--- START OF Extract ---

Bootstrapping a tech company in a post Section 174 world doesn’t even seem feasible. I can’t believe this issue isn’t being taken more seriously.



No one cares because most software developers are employed at big companies that can amortize. Even YC will probably just increase its seed instead of complain and consider it a "cost of business". This affects only marginal people. I am interested to talk with you about this if you want (feel free to reach, my email is in my profile).


> Even YC will probably just increase its seed instead of complain

Does it even impact these type of companies? 90% of the time at this stage you'll have very little income compared to expenses.


Was that profit after taxes? Or did it cost you $88k to run the business? Did you get to pay yourself?


>Or did it cost you $88k to run the business?

Why do you speculate that number? With $1M in revenue and $1.2k in profit, there must have been $998.8k in expenses. I assume "pay yourself" was part of the $998.8k. But I don't know the answer to the other part of your question: I don't know if the $90k in taxes are included in the $998.8k expenses.


Given you’ll eventually get that full software deduction tax break back, just spread across several years, I am surprised there aren’t companies that will finance that to have the money upfront (with a fee of course :( )


But most startups get broke in several years, and codebases can't be repurposed as easily as, say, a fries-making machine, so the fee need to be very high to compensate the risk.

--- END OF Extract ---
--- START OF Data excerpts ---

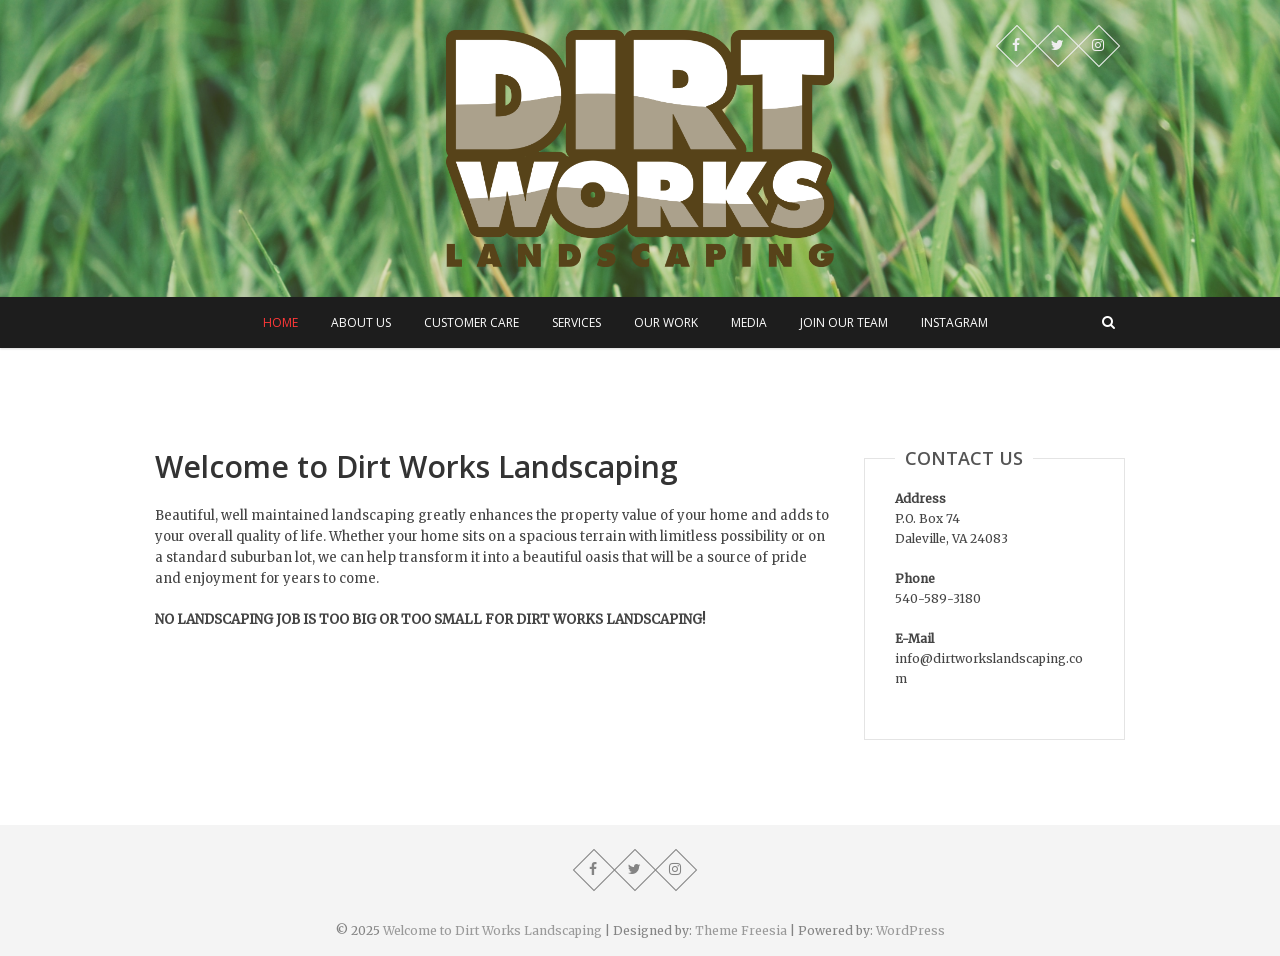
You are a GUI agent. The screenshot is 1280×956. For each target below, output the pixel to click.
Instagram (954, 322)
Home (280, 322)
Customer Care (471, 322)
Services (576, 322)
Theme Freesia (741, 930)
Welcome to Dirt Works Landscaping (492, 930)
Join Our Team (844, 322)
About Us (361, 322)
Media (749, 322)
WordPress (910, 930)
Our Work (666, 322)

--- END OF Data excerpts ---

* [Aim]
Answer these questions about the Section 174 discussion:
1. Where are most software developers employed, according to the discussion?
2. What does one commenter expect YC will probably do?
3. What does the discussion say can be repurposed more easily than codebases?

* [Solution for this task]
1. At big companies that can amortize.
2. Increase its seed instead of complaining, and consider it a "cost of business."
3. A fries-making machine.